A group of senior creditors will receive 10.5 percent of BTA's equity and subordinated financial creditors will receive 4.5 percent under a so-called junior package, according to the agreement. Kazakhstan's National Wellbeing Fund Samruk-Kazyna will own 85 percent of BTA after the restructuring.

 

BTA said the document was not final and would be "supplemented by more detailed terms in due course." The restructuring is yet to be approved by all creditors. The Creditors' Steering Committee, which had signed off on the deal, consists of ABN AMRO, Commerzbank, the D. E. Shaw Group, Euler Hermes Kreditversicherungs AG, Fortis, Gramercy Advisors, ING Asia, Standard Chartered, U.S. Export-Import Bank and Wachovia.

 

The agreement opens the door for BTA and the Kazakh government to resume talks with Russia's largest bank, Sberbank, to sell the stake currently owned by Samruk-Kazyna. According to BTA, the negotiations could begin in February.

 

"Sberbank may purchase the whole stake," Reuters quoted the head of Samruk-Kazyna Kairat Kelimbetov as telling reporters in Moscow.

 

Tough negotiations

 

The agreement follows months of negotiations. Creditors opposed an earlier proposal under which some bondholders would have received a cash payment equal to 17.75 percent of face value, with none of the remainder rescheduled.

 

Analysts have generally assessed the deal as reasonable.

 

"I believe creditors are coming to the conclusion that there is not much more to squeeze in terms of better conditions," Luis Costa, an analyst at Commerzbank, told Bloomberg.

 

Both sides sought to find an agreement.
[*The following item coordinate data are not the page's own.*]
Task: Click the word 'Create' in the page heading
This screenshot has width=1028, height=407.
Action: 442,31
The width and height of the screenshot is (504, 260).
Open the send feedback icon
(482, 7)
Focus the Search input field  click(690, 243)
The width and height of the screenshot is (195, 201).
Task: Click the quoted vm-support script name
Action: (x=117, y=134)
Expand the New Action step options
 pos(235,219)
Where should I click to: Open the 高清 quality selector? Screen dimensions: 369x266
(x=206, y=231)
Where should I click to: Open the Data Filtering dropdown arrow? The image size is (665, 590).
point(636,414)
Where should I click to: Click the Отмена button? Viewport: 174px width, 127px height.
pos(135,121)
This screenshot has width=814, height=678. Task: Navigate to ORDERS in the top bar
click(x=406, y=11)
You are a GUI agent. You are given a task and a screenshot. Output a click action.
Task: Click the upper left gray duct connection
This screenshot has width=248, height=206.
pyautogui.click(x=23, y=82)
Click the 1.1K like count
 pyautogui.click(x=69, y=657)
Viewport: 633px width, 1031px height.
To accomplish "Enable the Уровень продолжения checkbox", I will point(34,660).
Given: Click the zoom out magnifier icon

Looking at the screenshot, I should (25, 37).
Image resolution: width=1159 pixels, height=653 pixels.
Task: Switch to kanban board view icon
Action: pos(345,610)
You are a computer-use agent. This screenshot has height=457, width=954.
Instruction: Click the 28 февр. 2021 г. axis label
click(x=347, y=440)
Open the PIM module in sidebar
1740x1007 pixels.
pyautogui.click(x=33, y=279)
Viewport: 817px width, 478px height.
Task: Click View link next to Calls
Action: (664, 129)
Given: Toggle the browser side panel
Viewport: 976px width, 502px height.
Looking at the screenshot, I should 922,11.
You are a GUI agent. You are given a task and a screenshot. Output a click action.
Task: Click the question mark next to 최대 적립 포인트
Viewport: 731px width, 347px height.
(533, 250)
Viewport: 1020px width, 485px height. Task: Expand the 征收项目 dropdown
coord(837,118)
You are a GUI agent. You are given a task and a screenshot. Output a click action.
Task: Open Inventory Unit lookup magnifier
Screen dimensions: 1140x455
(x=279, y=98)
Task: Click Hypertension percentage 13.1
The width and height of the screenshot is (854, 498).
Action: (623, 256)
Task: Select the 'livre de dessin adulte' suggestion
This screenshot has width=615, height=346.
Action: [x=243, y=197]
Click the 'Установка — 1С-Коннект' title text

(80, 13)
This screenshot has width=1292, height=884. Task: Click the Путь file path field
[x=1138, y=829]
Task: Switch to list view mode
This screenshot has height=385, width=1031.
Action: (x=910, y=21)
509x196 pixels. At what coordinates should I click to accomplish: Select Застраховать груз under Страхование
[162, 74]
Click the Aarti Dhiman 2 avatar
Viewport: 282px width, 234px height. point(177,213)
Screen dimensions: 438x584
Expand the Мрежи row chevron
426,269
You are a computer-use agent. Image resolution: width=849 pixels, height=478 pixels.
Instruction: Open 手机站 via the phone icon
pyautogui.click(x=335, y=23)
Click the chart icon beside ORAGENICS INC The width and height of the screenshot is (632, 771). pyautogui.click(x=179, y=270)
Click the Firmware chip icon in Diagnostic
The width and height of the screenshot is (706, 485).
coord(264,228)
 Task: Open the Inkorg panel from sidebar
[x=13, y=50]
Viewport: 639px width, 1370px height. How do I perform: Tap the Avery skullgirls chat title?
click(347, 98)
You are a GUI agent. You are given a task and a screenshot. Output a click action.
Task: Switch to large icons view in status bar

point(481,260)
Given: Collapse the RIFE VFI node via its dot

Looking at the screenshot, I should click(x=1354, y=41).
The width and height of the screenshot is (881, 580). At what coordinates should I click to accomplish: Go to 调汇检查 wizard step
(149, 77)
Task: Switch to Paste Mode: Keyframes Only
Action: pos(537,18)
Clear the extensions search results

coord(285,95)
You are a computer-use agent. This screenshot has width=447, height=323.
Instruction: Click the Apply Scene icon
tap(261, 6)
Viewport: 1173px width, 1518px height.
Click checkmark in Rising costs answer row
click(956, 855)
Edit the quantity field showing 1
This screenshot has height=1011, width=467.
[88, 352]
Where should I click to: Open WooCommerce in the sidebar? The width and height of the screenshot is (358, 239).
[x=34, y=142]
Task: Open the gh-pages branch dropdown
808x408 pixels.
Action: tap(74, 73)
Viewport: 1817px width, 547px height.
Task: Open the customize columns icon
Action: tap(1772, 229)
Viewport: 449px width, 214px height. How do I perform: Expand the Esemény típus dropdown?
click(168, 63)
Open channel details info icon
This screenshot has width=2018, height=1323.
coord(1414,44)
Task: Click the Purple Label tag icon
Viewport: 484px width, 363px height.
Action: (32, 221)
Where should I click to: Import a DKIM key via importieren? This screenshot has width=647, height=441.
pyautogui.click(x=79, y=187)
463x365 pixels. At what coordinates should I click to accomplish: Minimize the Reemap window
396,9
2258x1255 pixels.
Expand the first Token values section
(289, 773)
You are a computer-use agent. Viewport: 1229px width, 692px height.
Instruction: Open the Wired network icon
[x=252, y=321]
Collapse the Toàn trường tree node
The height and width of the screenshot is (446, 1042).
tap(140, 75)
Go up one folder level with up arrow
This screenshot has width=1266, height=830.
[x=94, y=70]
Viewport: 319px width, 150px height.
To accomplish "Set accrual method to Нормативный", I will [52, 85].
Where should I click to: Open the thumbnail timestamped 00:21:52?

A failure to restructure BTA's debt - and the bank's subsequent bankruptcy - would likely have left creditors empty-handed while Kazakhstan's image as a safe investment destination would take another hit.

 

Economists, including the International Monetary Fund and the European Bank for Reconstruction and Development, say sorting out problems at BTA and other banks is key to securing the recovery of Kazakhstan's economy, which has already shown positive signs on the back of rising oil prices.

 

BTA is one of four Kazakh banks which had defaulted in 2009. [1] Alliance Bank, formerly the fourth largest bank, already reached an agreement to restructure its $4-billion debt, while [2] Astana Finance and [3] Temirbank are still in talks with creditors.